We previously introduced a model-based approach (Decisions Informed by Computed Entities [DICE]), a mathematical form of Artificial Intelligence (AI) to improve prognostic values of quantitative myocardial perfusion imaging (MPI). When DICE was applied to cardiovascular MRI (CMR) it improved prediction of MACE in women with suspected ischemic heart disease (IHD) compared to the conventional MPI interpretation. Our aim is to determine if expanded DICE modeling improves prognostic capability to predict MACE.

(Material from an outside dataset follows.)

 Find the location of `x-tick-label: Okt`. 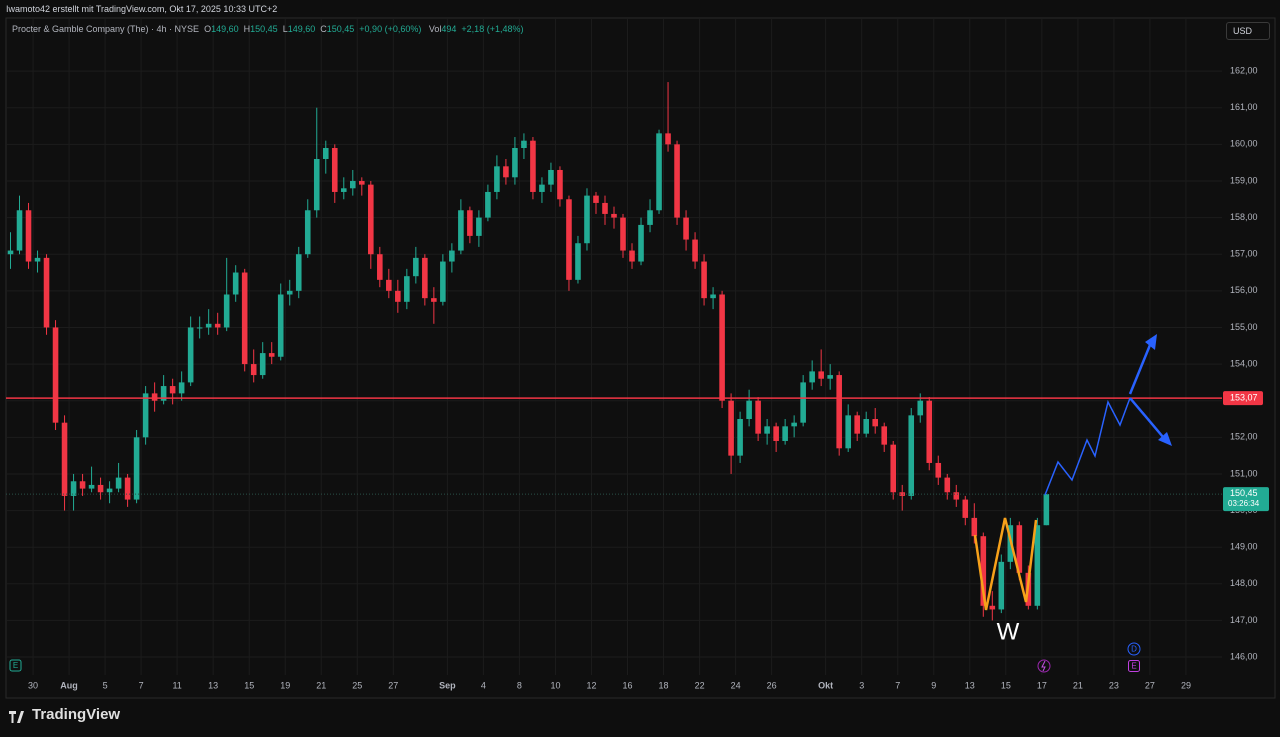

x-tick-label: Okt is located at coordinates (826, 685).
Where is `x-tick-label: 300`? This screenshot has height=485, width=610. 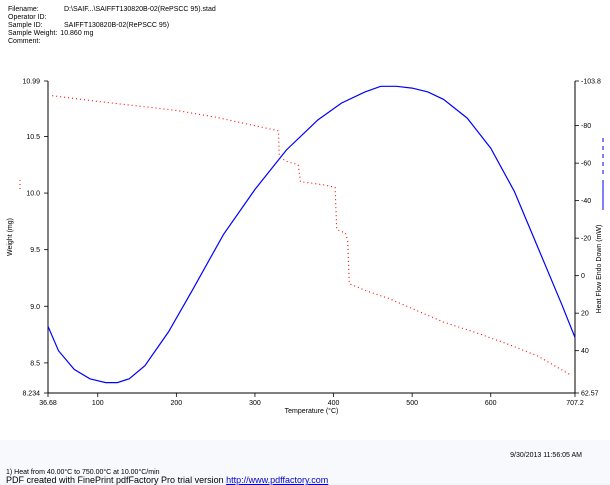 x-tick-label: 300 is located at coordinates (255, 404).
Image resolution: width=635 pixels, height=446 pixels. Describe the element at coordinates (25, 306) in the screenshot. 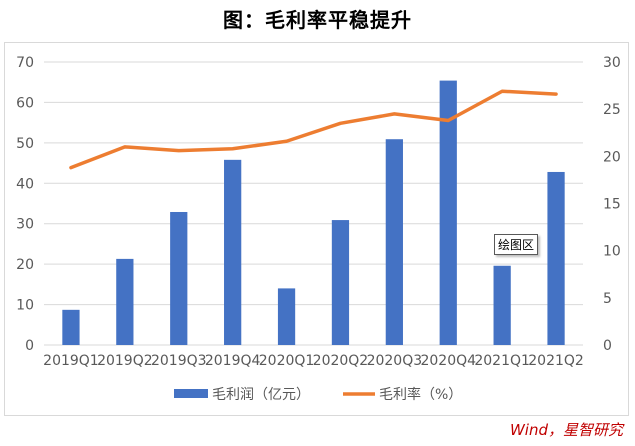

Women (n=228), mean age 59±11 yrs, with suspected myocardial ischemia underwent MPI and cardiac function evaluation separately by CMR and SPECT. Primary endpoint: MACE defined as cardiovascular death, MI, and hospitalization for CHF. The MPI test and 3 comorbidities were assessed: diabetes (DM), hypertension (HTN), and inadequate stress (IS) during MPI testing. The prognostic value of each variable on overall survival was studied separately and in combination using Kaplan-Meier curves with log-rank tests. Boolean logic was used to determine final disease severity category (0-2).
Results During FU of 40+16mo, 22 women (10%) had MACE. The log-rank statistic for MACE prediction for MPI was 9 (p<0.005), for HTN was 12(p<0.001), for DM was 5 (p<0.05), and for IS was 2 (p=0.2). Combining MPI and HTN demonstrated the strongest prognostic value for predicting MACE (log-rank statistic 26, p<0.001) with 95% survival in pts without detectable disease vs. 70% survival in pts with positive MPI and HTN. Combining DM and IS provided further prognostic value in the MPI and HTN positive group with survival rates of 79% and 40% (p<0.05). For MPI, HTN, DM and IS, positive test results were assigned a 1 and negative results were assigned 0. Using Boolean logic, when categorizing disease in pts as the sum of (MPI AND HTN) + (DM AND IS) pts had score of 0 (mild), 1 (moderate), or 2 (severe), the Kaplan-Meier log- rank statistic over the three disease severity categories was 42 (p<0.001) with actual survival rates of 97%, 80% and 40% for increasing disease severity.
Expanded DICE mathematical modeling via AI incorporated with MPI interpretation markedly increases prognostic values of MACE prediction in women with suspected IHD over standard MPI.